From Aprigo to CloudLock: Data Protection Startup Talks Strategy Shift, New Name
Do we really need another tech company with “cloud” in its name?
Apparently the answer is yes. But Waltham, MA-based CloudLock offers lessons far beyond the merits of its name. The company, formerly known as Aprigo, has officially changed its product focus as well as its moniker. All told, this is an interesting snapshot of a young tech startup navigating the turbulent field of data storage and security while making some tough decisions about its future.
Last July, CloudLock announced that its “Aprigo Ninja” software for managing Google Docs was available online in the Google Apps Marketplace. The product was aimed at business customers in a wide range of fields including education, government, manufacturing, retail, finance, insurance, and high-tech. What the company discovered from that move was the sheer number of businesses using the Internet cloud as their primary platform for computing—and how fast that market was growing. So CloudLock decided to drop its on-premise, subscription-based software and sell only a cloud-based version.
“It’s about building the right business model,” says Gil Zimmermann, CloudLock’s co-founder and CEO. “There’s a better market opportunity around cloud data protection.”
That sounds obvious enough.
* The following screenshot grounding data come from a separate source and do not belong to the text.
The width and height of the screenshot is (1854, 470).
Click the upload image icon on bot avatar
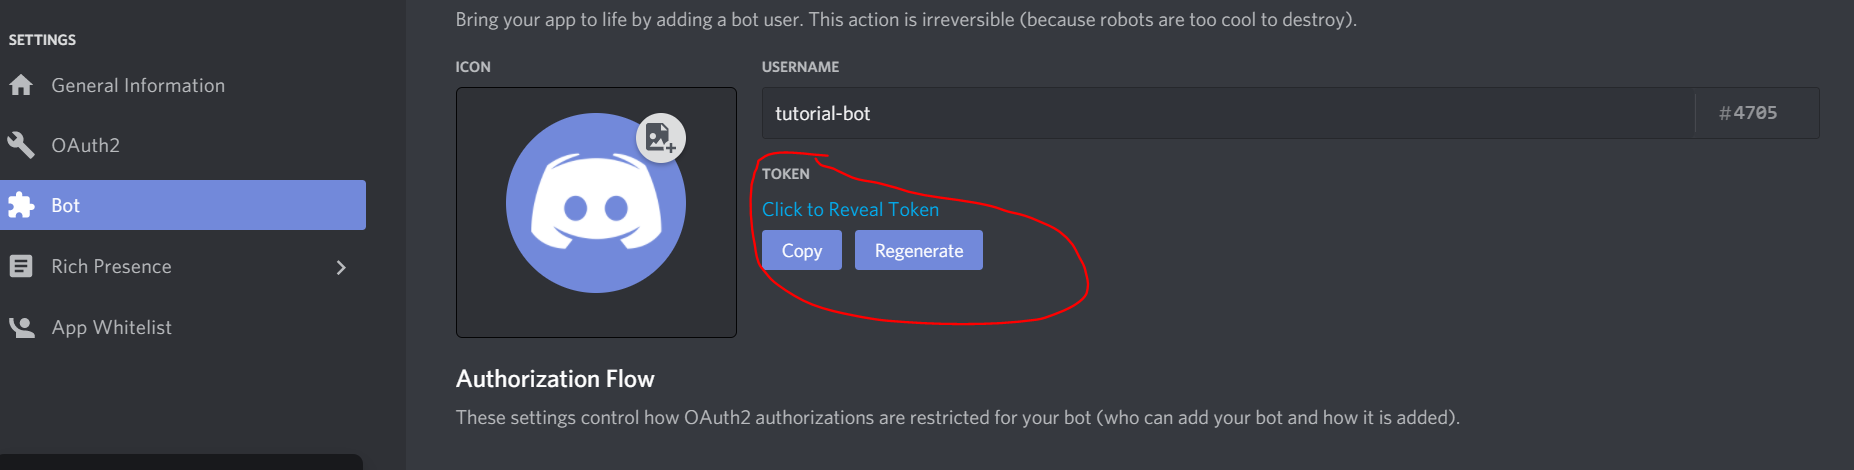click(x=661, y=138)
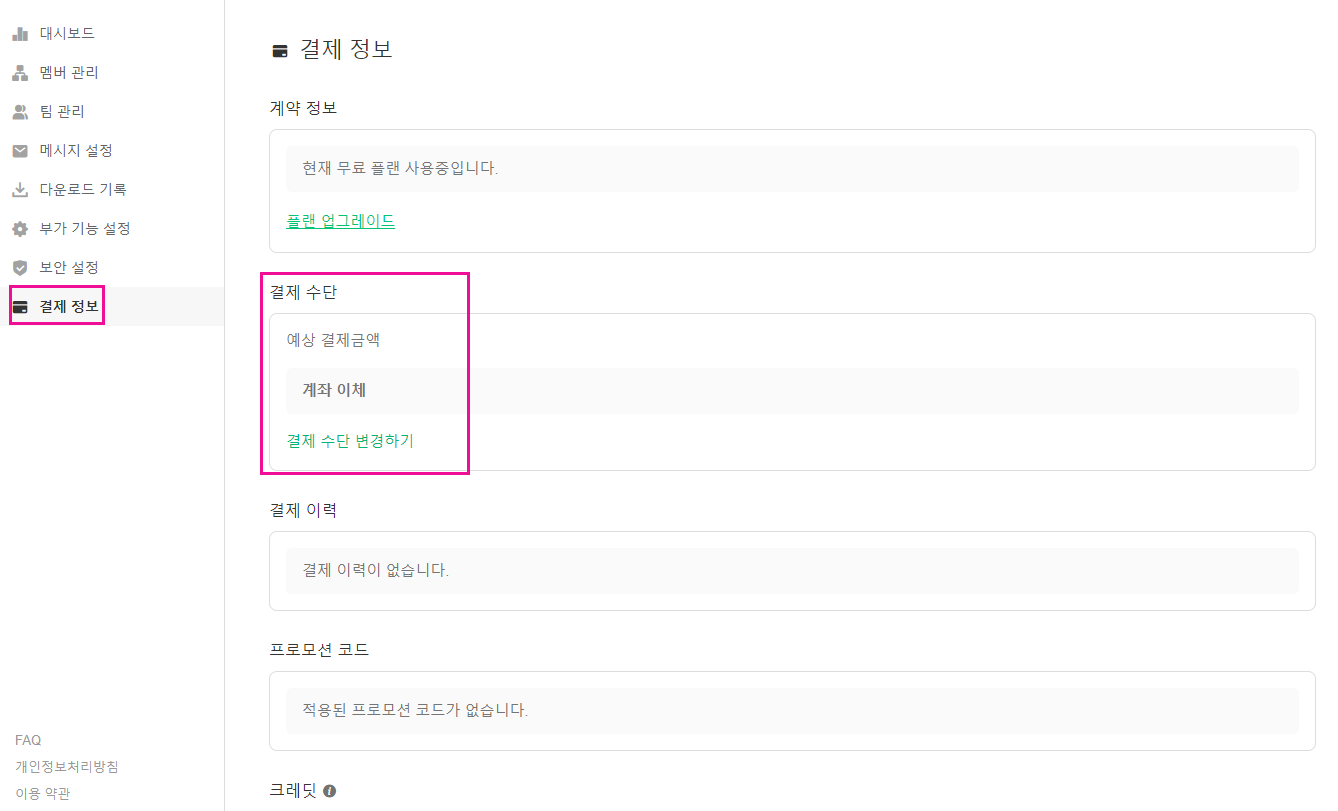The image size is (1338, 811).
Task: Click the 적용된 프로모션 코드가 없습니다 box
Action: 791,710
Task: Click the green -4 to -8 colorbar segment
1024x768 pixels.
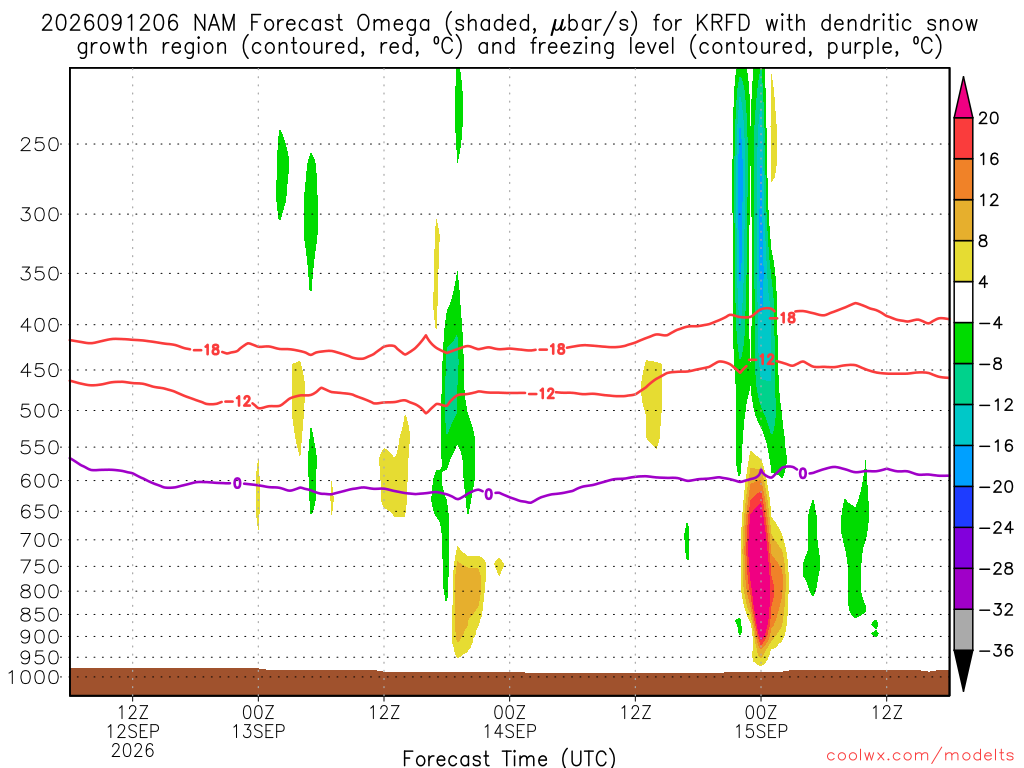Action: point(963,344)
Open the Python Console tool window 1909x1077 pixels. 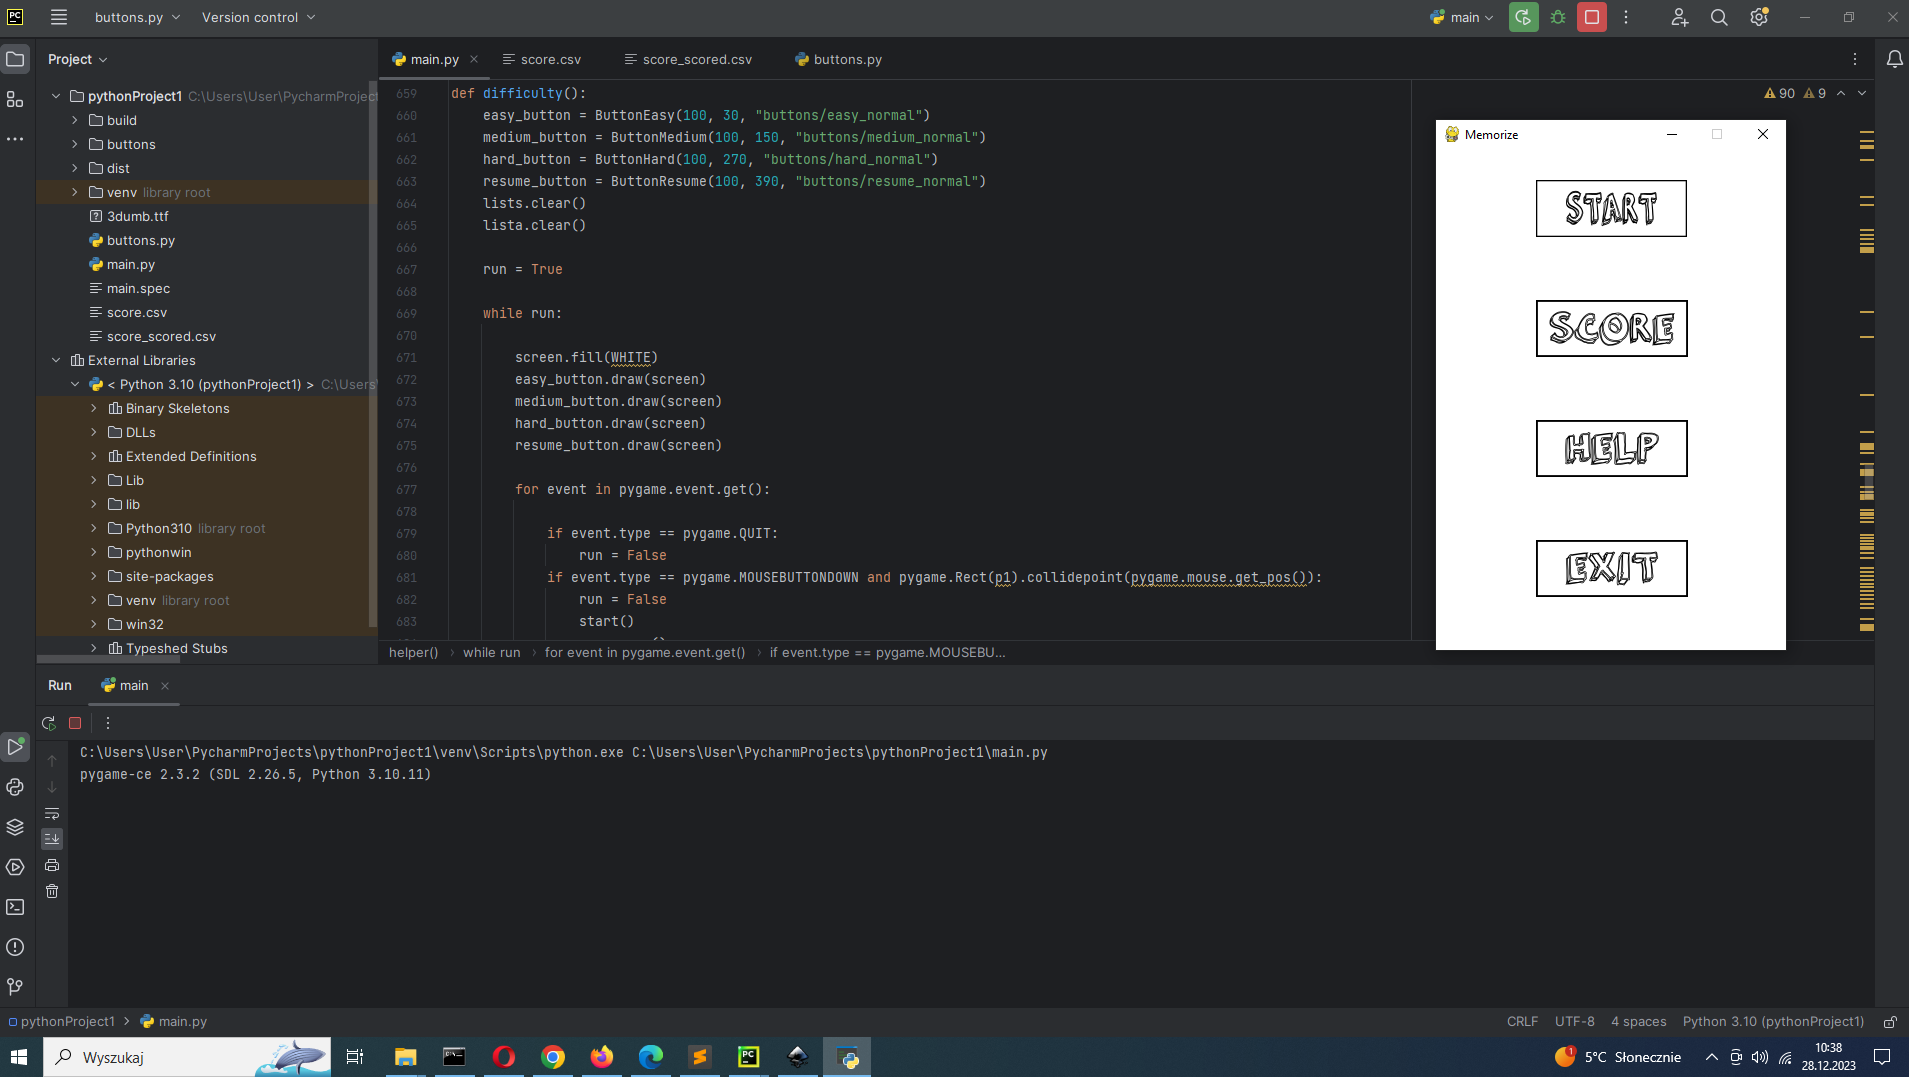pos(15,787)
But the decision meant losing plenty of on-premise software customers—the company says that product had been selling well—and going through some changeover in employees. “This is what makes a true pivot difficult. It’s having to walk away from something good to pursue something great,” says Zimmermann, a veteran of EMC (NYSE: EMC), the Hopkinton, MA-based data storage giant.
CloudLock built its cloud-based software to run on Google App Engine (Google’s cloud computing platform). It currently works with Google Docs, but it’s slated also to work with Microsoft Office 365, the cloud-based version of Office, by late 2011. CloudLock has dozens of paying customers, with hundreds in the pipeline, says Zimmermann.
Some fundamental things haven’t changed. CloudLock’s focus is still on helping organizations identify, monitor, visualize, and protect exposed data, change security permissions, migrate data, and perform other kinds of gnarly (but business-critical) IT functions. CloudLock previously raised $3 million in Series A financing from Cedar Fund back in 2008. The company currently has 14 employees.
Asked to summarize the lessons he has learned so far, Zimmermann says, “It’s not easy to let go of something you’re doing that is working. It’s scary when something comes up that could be better. But be open-minded and try it out. See what works, and when it does work, double down in a way that can make sure it’s real.”
Another telling lesson: “Differentiate between ‘everyone wants to talk about it,’ and ‘are they willing to buy a product?’”
Lastly (and perhaps most importantly), he says, “When you’re pivoting, not everybody is going to be happy about it.”